Il y a des signes qui ne trompent pas. Si le président de l’association Biarritz Culture promet cette année la "meilleure édition" du festival Le temps d’aimer la danse, c’est que tout est prêt pour que ce rendez-vous d’une dizaine de jours soit à marquer d’une pierre blanche. Plusieurs atouts figurent au programme du Temps d’aimer qui, du 7 au 16 septembre, présentera pas moins de cinq chorégraphies pour la première fois dans l’hexagone et trois créations.Un témoignage de reconnaissance de la part des compagnies, qu’illustre par exemple la venue à Biarritz cette année de tous les chorégraphes annoncés, parmi lesquels Frédéric Flamand, Paulo Ribeiro, Rukmini Chatterjee, Itzik Galili, Eva Yerbabuena, Miguel Robles, Nacho Duato, Irène Tassembedo. Un évènement d’autant plus heureux que le festival de danse de Biarritz n’a jamais renoncé à prôner la diversité et l’éclectisme au sein de sa programmation, au risque parfois d’y perdre sens. Mais si les festivals spécialisés aiguisent les appétits des chorégraphes et des médias, Filgi Claverie préfère que ce soit le public, dans sa diversité qui s’y retrouve.Une façon, pour le directeur de la programmation, de rendre à César l’argent public. Et de se payer un "presque tour du monde" de la production du moment, en classique comme en contemporain, avec à la clé, une nouvelle cartographie mondiale dominée par le Sud.

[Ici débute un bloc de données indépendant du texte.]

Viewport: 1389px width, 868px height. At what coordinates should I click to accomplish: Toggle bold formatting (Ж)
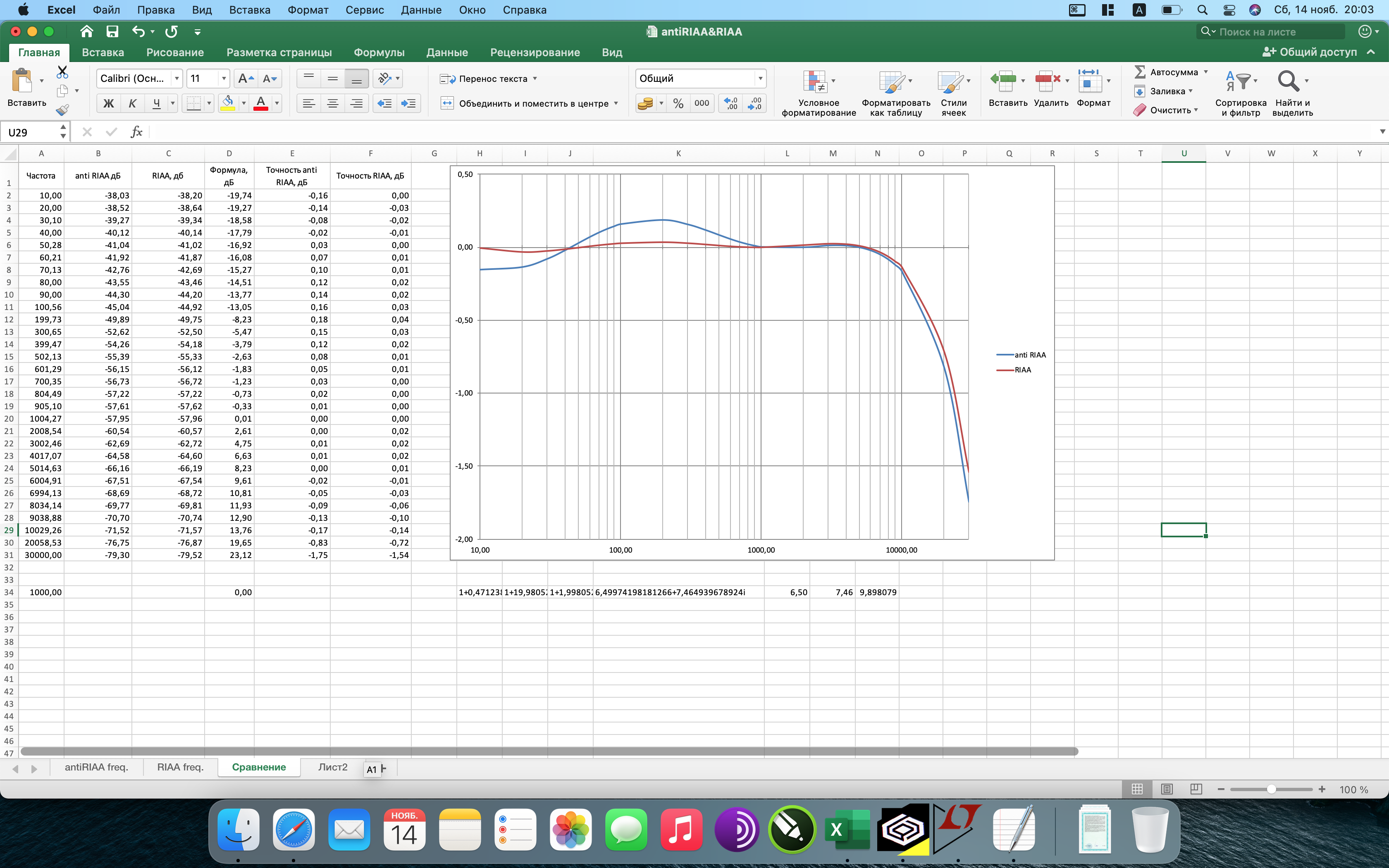click(108, 103)
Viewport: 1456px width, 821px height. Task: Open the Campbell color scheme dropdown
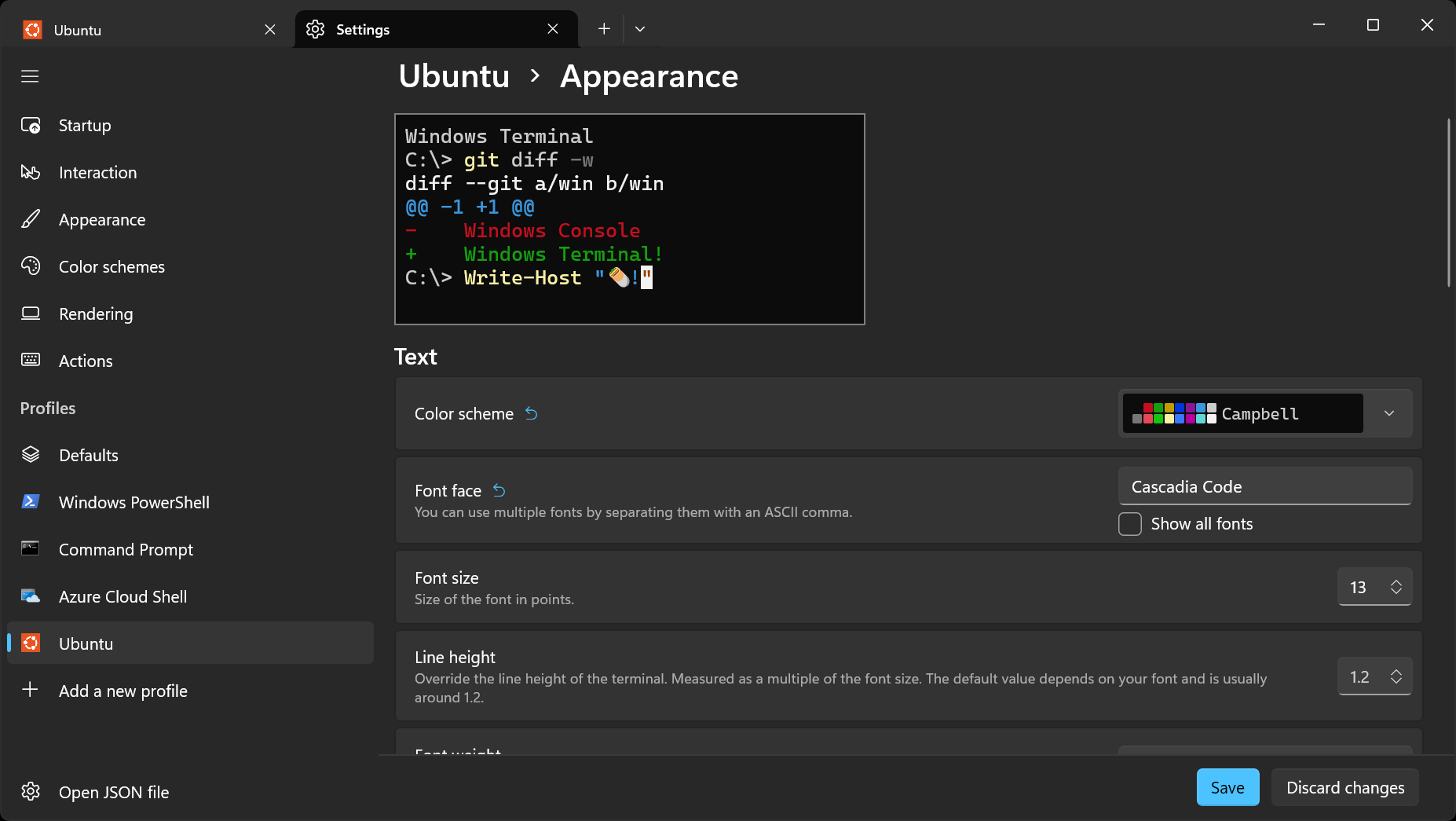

Sud de l’Europe, Inde, Brésil, Argentine, Burkina Faso, si l’hémisphère sud reprend le dessus, ce n’est pas par soucis de l’exotisme ou de la généralité, mais plutôt parce que le centre du monde de la danse a changé.Aux chorégraphes de la vieille Europe succèdent ceux "des suds" qui, pour Filgi Claverie, illustrent mieux "l’espoir d’un futur meilleur"."Les artistes sont des veilleurs d’espoirs" indique celui qui a programmé pratiquement toutes les dix-sept éditions du festival, exception faite de celles dirigées par Thierry Malandain.En cette veille d’espoir pour la meilleure édition du Temps d’aimer la soirée de vendredi annonce déjà une ouverture réjouissante avec La cité radieuse, un genre d’hommage du chorégraphe Frédric Flamand à la cité phocéenne conçu lors de sa nomination au ballet national de Marseille et qui sera présenté au Temps d’aimer dans le cadre idéal de la plage du Port-Vieux.

Créations

Côté création, la Compagnie La parenthèse présentera Erritu le vendredi 14 septembre à Biarritz, après un avant-goût à Saint-Jean-Pied-de-Port dans le cadre d’un partenariat entre la scène de Pays Baxe Nafarroa et Biarritz culture (lire ci-contre).La compagnie Bordelaise Lunion présentera l’album, ce dimanche, après que le chorégraphe portugais Paulo Ribeiro n’ouvre le cru 2007 des créations avec Masculine. Dans cette foulée, les trois lauréats de la Plateforme Dantza organisée par le gouvernement basque pour favoriser la production et la diffusion de la scène contemporaine basque présenteront leur travail à Biarritz.Maialen Bilbao montrera Haiku, Blanca Arrieta et la Compagnie Ciento cincuenta cuerdas défendront Rest et Nathalie Monge un intriguant +ES3.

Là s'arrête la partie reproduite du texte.